Customs / Customs duty
A customs is a tax levied on goods crossing the customs border of a sovereign state or economic integration, which increases the revenues of the budget. It is one of the oldest resource of state revenue.
For decades, customs have meant almost exclusively import duties, although goods can cross the customs border in three ways: entering, exiting or passing through the territory of a country.
However, only in exceptional cases can it be in the interest of a state to impair the foreign competitiveness of its exported products with export duties. (At the same time, there are, for example, prohibitive duties, and for some monopoly products, so-called fiscal duties.) The states do not impose customs duties on goods in transit passing through their country either, because their traffic-diverting effect would reduce their revenues from freight costs and tolls.

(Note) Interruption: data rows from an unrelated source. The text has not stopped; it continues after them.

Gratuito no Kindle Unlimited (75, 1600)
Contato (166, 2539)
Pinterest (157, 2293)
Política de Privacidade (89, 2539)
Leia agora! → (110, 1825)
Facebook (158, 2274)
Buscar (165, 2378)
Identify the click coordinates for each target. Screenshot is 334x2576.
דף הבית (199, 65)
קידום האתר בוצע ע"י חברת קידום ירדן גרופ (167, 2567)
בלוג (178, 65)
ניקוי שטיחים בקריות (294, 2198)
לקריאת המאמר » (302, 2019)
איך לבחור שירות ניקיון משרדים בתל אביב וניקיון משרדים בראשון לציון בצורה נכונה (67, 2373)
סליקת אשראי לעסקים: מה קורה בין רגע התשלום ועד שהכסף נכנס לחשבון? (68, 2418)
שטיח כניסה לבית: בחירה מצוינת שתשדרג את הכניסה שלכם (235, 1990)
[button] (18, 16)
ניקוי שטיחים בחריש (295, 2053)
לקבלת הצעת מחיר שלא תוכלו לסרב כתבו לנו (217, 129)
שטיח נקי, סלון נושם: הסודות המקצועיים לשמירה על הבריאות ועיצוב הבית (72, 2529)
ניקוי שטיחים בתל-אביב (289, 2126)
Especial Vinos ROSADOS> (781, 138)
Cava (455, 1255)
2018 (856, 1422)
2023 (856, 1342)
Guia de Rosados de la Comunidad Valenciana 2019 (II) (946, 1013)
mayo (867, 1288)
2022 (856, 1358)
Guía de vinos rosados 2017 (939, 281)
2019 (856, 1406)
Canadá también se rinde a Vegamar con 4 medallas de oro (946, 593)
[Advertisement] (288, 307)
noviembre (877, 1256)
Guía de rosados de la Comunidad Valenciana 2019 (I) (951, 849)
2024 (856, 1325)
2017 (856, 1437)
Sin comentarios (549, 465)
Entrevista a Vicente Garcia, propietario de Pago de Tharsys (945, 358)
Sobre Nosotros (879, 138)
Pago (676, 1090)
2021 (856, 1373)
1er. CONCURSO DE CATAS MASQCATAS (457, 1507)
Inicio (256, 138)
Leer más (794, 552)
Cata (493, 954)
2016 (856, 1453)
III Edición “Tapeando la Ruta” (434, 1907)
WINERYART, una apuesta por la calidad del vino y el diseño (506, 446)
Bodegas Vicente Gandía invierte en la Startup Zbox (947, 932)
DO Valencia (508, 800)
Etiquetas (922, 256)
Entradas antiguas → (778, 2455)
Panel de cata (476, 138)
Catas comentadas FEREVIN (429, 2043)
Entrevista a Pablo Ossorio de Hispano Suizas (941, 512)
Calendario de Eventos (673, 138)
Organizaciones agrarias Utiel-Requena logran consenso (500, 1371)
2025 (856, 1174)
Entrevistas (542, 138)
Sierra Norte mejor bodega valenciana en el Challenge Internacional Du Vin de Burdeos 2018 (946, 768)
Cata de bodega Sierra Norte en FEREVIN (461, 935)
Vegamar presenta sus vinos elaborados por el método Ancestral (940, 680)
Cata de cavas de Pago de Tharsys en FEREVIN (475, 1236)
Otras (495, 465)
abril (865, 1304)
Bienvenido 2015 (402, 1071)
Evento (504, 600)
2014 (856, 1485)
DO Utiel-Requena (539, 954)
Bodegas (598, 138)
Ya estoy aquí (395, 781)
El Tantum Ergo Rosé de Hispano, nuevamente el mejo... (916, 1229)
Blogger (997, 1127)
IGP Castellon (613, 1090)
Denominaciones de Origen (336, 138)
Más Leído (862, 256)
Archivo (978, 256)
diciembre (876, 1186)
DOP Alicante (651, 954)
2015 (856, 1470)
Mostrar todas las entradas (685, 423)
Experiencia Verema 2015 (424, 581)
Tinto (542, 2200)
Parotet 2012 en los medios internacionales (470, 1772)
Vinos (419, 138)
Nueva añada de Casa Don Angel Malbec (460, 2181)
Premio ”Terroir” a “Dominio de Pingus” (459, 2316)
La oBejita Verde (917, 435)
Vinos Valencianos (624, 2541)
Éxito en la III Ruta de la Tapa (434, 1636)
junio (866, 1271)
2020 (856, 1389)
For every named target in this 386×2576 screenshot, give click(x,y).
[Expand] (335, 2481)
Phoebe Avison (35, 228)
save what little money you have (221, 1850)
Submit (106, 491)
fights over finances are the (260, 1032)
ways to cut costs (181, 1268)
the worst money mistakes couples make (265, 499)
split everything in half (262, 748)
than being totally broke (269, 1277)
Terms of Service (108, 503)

Customs is one of the most important state tools for achieving economic and trade policy goals. In addition to import restrictions (prohibitory customs), imported products can be differentiated according to place of origin and importance (differentiated duties).
With a protective tariff, the price of imported goods can be increased, and the market position of domestically produced competitive products can be improved. The protective duty can help strengthen a developing, high-cost manufacturing industry (educational customs). It is also a fact that the domestic production of the unprofitable industry can be sustained with the protective duty (market protection customs).
Import duties increase the domestic price of the imported goods, as the customs is the cost to be paid by the importer, which must be reimbursed in some form.
The implementation of the customs policy requires a coordinated system of instruments; it assumes the combined application of customs legislation, customs tariffs and rules of origin.
A number of distinctions can be enforced on imported goods through the imposition of customs duties. According to the level of import duties, the competitive position of domestic producers improves or worsens, and if the export goods of two different countries are burdened with different levels of duties, foreign competitors will be in a different competitive position in the market of the country that imposes the duty.
The customs organizations of 183 countries representing 98 percent of world trade are members of the World Customs Organization (WCO), whose goal is to secure and facilitate global trade. The World Trade Organization (WTO) is also an important global actor in relation to customs.